Data extract below:

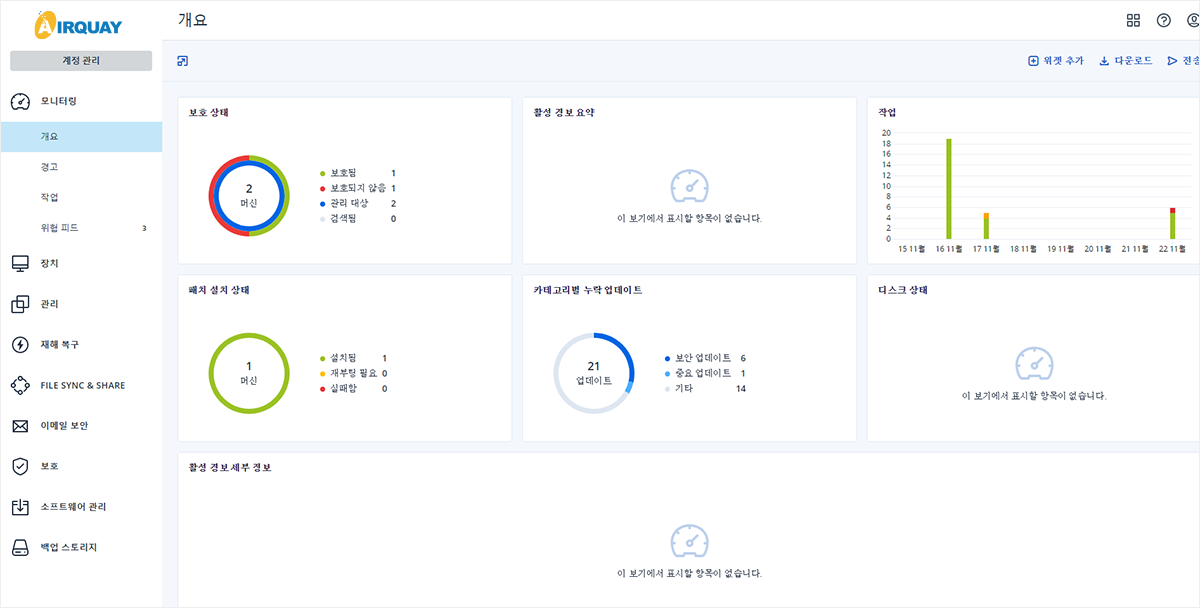Open the 경고 page from the sidebar
This screenshot has width=1200, height=608.
point(50,168)
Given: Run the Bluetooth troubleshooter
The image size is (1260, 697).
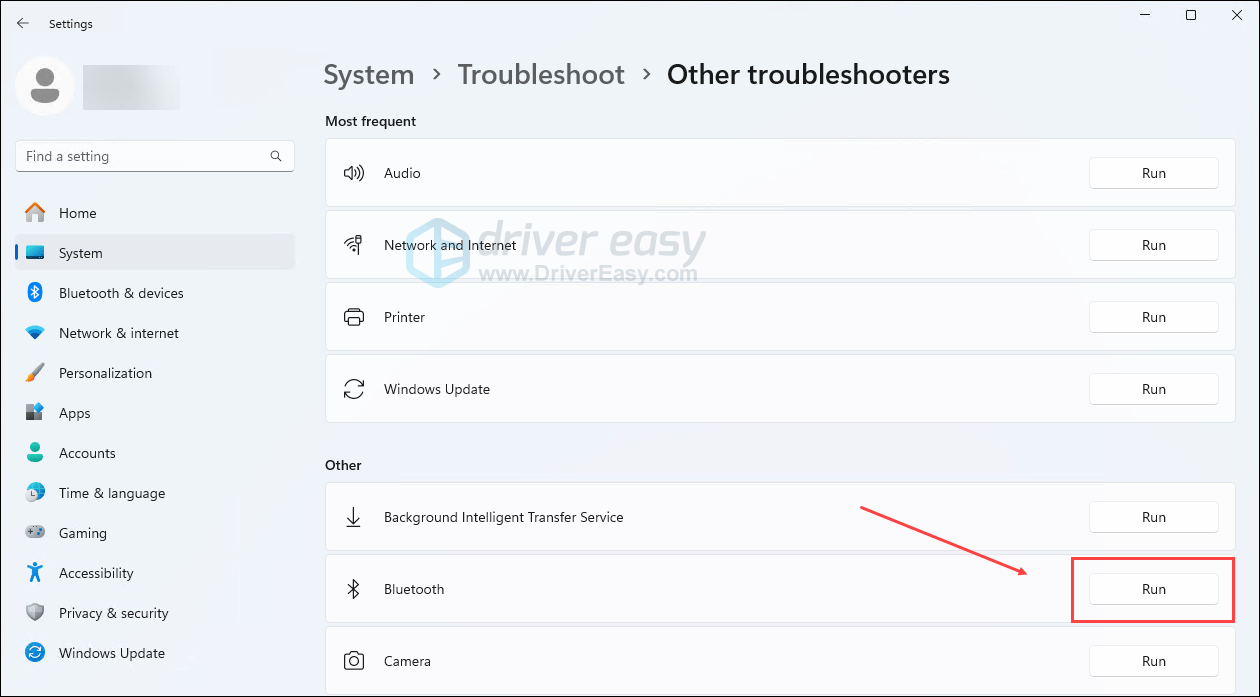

End of Data extract.

* **Your instructions**:
Repeat exactly the lines from the one containing "Given: Run the Bluetooth troubleshooter" to the last line of the data above, both included, and write no pictures into the copy.

* **Answer section**:
Given: Run the Bluetooth troubleshooter
The image size is (1260, 697).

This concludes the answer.